Thursday, December 20, 2012
US Assistant Secretary Johnnie Carson to House Armed Services Committee: M23’s military prowess provided by Rwandan government and Ugandan individuals
testimony to Congress on Tuesday, May 25, 2010, in Room 2072 of the
Rayburn House Office Building, in Washington, DC)
Tuesday, May 25, 2010, Room 2072 of the Rabyburn House Office
Building, Washington DC
[Below is the full opening statement of the testimony delivered to the
House Armed Services Committee on December 19 by Assistant Secretary
for African Affairs Johnnie Carson.
Also, there was a full page ad in the Washington Post a couple of
days ago placed by pro-Rwandan lobbies about how DRC has to step up to
the plate in terms of better governance. As if this justified that, as
would have quipped Victor Hugo. Unfortunately, that ad is unavailable
online, only in hardcopy. I'm however attempting to get the text of
the ad for a comment on this blog.]
Update on the Evolving Security Situation in the Democratic Republic
of the Congo and Implications for U.S. National Security
Johnnie Carson Assistant Secretary, Bureau of African Affairs
Testimony Before the House Armed Services Committee
December 19, 2012
Chairman McKeon, Ranking Member Smith, and members of the Committee.
Thank you for the invitation to testify today on the crisis unfolding
in the eastern Democratic Republic of the Congo, also referred to as
the D.R.C., and our comprehensive response.

## SOURCE DATA

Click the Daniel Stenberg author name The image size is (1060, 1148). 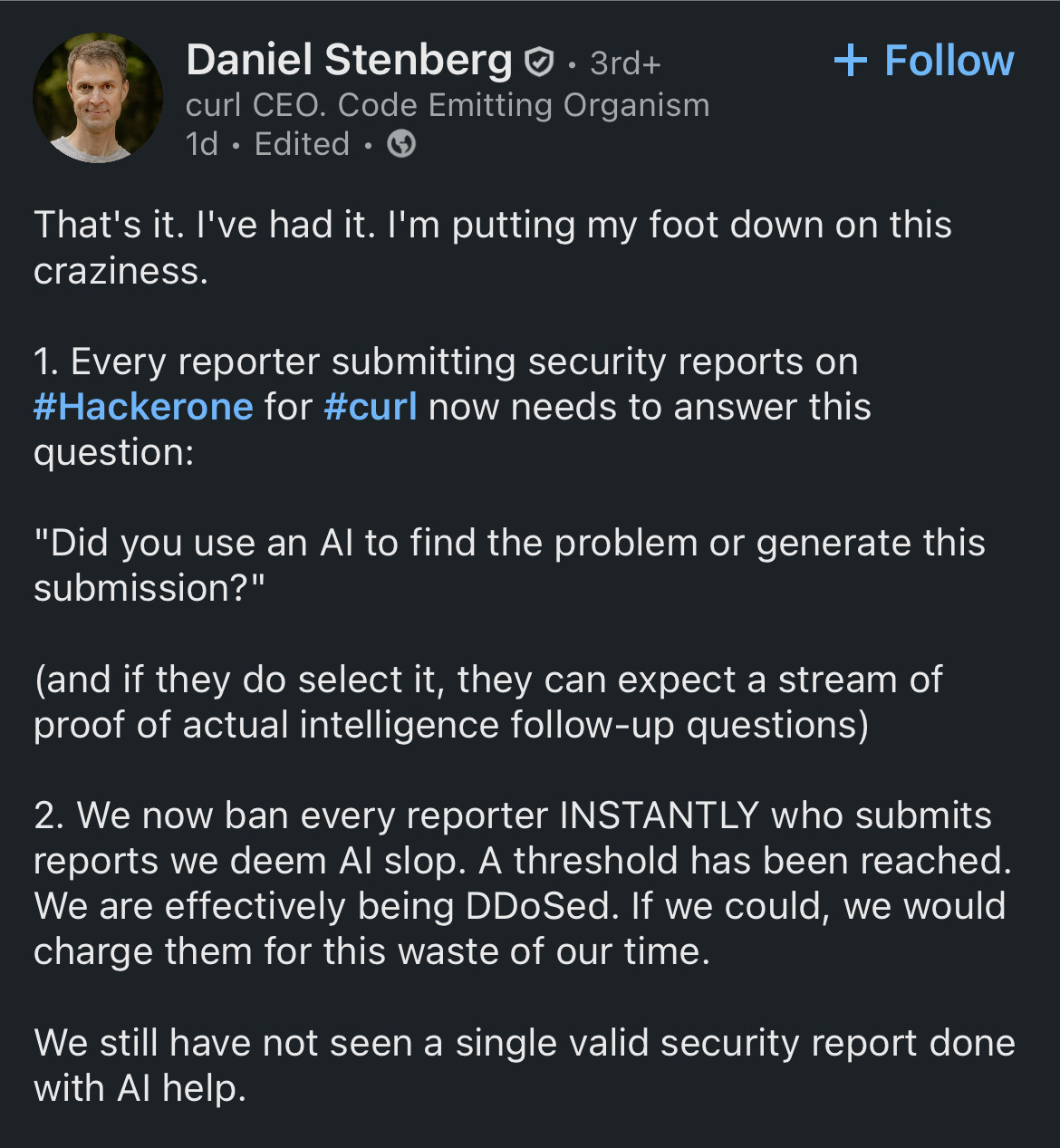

## SHORT EXERCISE 1
List every person named in the post on Johnnie Carson's testimony about the Congo.
## SHORT EXERCISE 2
Proceed with the post on Johnnie Carson's testimony about the Congo, picking up after its final sentence.

## TASK OUTPUT 1
Johnnie Carson
Victor Hugo
McKeon (Chairman)
Smith (Ranking Member)

## TASK OUTPUT 2
The security and humanitarian situation in the D.R.C. is the most
volatile and violent in Africa today. An estimated five million people
have lost their lives since 1998, and millions more have been uprooted
and displaced. The people of North and South Kivu provinces in
particular have faced repeated cycles of conflict, atrocities, and
displacement, with the current crisis simply being the latest
iteration. The rapid fall of Goma last month to the Congolese rebel
group, known as the M23, provided a stark reminder that the root
causes of the entrenched instability and recurring conflicts in the
D.R.C. and the region remain unresolved.
At the highest levels of the U.S. Government, we are committed to
helping the D.R.C. and its neighbors end this cycle of violence and
instability, so that we do not find ourselves back here in three
years, facing yet another crisis in the eastern D.R.C. Secretary
Clinton, Ambassador Rice, Under Secretary for Political Affairs
Sherman, and I have spoken or met with senior Congolese, Rwandan,
Ugandan, and UN officials to advocate for a rapid and peaceful
resolution to this crisis.
I traveled to the region last month with my British and French
counterparts to press the Congolese, Rwandan, and Ugandan Governments
to work together to stop the crisis and to address the underlying
causes of instability. All three governments reiterated to us their
commitment to these shared goals. In the UN Security Council, we have
taken action to ensure that five of the most senior and most abusive
M23commanders are now under targeted sanctions, and we have placed
those same individuals under U.S. sanctions.
Talks between the D.R.C. Government and the M23 began on December 9 in
Kampala, and are being mediated by Uganda as the chair of the
International Conference on the Great Lakes Region, known as the
ICGLR. While the sides have yet to begin substantive talks, the
current ceasefire is holding and the parties continue to express
commitment to a dialogue.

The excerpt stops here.